Replace every "in this screenshot" with "on this screen" in the lines below and leave all other words unchanged.

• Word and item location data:
........
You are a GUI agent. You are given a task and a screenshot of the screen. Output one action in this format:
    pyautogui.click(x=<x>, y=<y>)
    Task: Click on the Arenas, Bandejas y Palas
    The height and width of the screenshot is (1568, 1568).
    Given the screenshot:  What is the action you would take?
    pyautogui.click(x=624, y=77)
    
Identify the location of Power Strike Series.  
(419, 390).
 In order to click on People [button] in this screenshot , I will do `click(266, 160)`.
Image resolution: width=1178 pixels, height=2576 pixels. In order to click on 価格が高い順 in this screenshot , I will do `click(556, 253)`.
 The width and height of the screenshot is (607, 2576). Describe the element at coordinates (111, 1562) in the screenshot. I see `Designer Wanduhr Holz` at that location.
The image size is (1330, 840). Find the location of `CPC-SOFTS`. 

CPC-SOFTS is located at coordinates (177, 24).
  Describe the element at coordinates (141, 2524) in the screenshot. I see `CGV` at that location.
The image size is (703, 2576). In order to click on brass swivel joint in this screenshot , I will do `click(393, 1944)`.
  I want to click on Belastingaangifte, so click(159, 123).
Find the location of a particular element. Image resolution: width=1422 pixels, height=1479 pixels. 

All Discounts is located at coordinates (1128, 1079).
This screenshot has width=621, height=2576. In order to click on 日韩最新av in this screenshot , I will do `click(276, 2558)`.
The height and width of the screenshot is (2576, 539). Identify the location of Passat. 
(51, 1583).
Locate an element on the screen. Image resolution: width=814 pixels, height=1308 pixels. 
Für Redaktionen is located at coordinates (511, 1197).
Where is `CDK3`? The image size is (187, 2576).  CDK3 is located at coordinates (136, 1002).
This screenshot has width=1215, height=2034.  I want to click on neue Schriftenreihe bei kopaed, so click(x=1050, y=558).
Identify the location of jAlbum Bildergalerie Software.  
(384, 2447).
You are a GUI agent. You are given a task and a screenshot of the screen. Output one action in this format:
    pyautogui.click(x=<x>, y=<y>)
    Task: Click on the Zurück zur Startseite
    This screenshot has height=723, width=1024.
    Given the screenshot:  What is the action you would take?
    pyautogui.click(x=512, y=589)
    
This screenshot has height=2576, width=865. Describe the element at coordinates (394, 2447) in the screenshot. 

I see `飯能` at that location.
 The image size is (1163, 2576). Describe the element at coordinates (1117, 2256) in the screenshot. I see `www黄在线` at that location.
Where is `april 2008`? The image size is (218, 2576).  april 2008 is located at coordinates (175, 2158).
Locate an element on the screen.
........
• Complete response:
You are a GUI agent. You are given a task and a screenshot of the screen. Output one action in this format:
    pyautogui.click(x=<x>, y=<y>)
    Task: Click on the Arenas, Bandejas y Palas
    The height and width of the screenshot is (1568, 1568).
    Given the screenshot:  What is the action you would take?
    pyautogui.click(x=624, y=77)
    
Identify the location of Power Strike Series.  
(419, 390).
 In order to click on People [button] on this screen , I will do `click(266, 160)`.
Image resolution: width=1178 pixels, height=2576 pixels. In order to click on 価格が高い順 on this screen , I will do `click(556, 253)`.
 The width and height of the screenshot is (607, 2576). Describe the element at coordinates (111, 1562) in the screenshot. I see `Designer Wanduhr Holz` at that location.
The image size is (1330, 840). Find the location of `CPC-SOFTS`. 

CPC-SOFTS is located at coordinates (177, 24).
  Describe the element at coordinates (141, 2524) in the screenshot. I see `CGV` at that location.
The image size is (703, 2576). In order to click on brass swivel joint on this screen , I will do `click(393, 1944)`.
  I want to click on Belastingaangifte, so click(159, 123).
Find the location of a particular element. Image resolution: width=1422 pixels, height=1479 pixels. 

All Discounts is located at coordinates (1128, 1079).
This screenshot has width=621, height=2576. In order to click on 日韩最新av on this screen , I will do `click(276, 2558)`.
The height and width of the screenshot is (2576, 539). Identify the location of Passat. 
(51, 1583).
Locate an element on the screen. Image resolution: width=814 pixels, height=1308 pixels. 
Für Redaktionen is located at coordinates (511, 1197).
Where is `CDK3`? The image size is (187, 2576).  CDK3 is located at coordinates (136, 1002).
This screenshot has width=1215, height=2034.  I want to click on neue Schriftenreihe bei kopaed, so click(x=1050, y=558).
Identify the location of jAlbum Bildergalerie Software.  
(384, 2447).
You are a GUI agent. You are given a task and a screenshot of the screen. Output one action in this format:
    pyautogui.click(x=<x>, y=<y>)
    Task: Click on the Zurück zur Startseite
    This screenshot has height=723, width=1024.
    Given the screenshot:  What is the action you would take?
    pyautogui.click(x=512, y=589)
    
This screenshot has height=2576, width=865. Describe the element at coordinates (394, 2447) in the screenshot. 

I see `飯能` at that location.
 The image size is (1163, 2576). Describe the element at coordinates (1117, 2256) in the screenshot. I see `www黄在线` at that location.
Where is `april 2008`? The image size is (218, 2576).  april 2008 is located at coordinates (175, 2158).
Locate an element on the screen.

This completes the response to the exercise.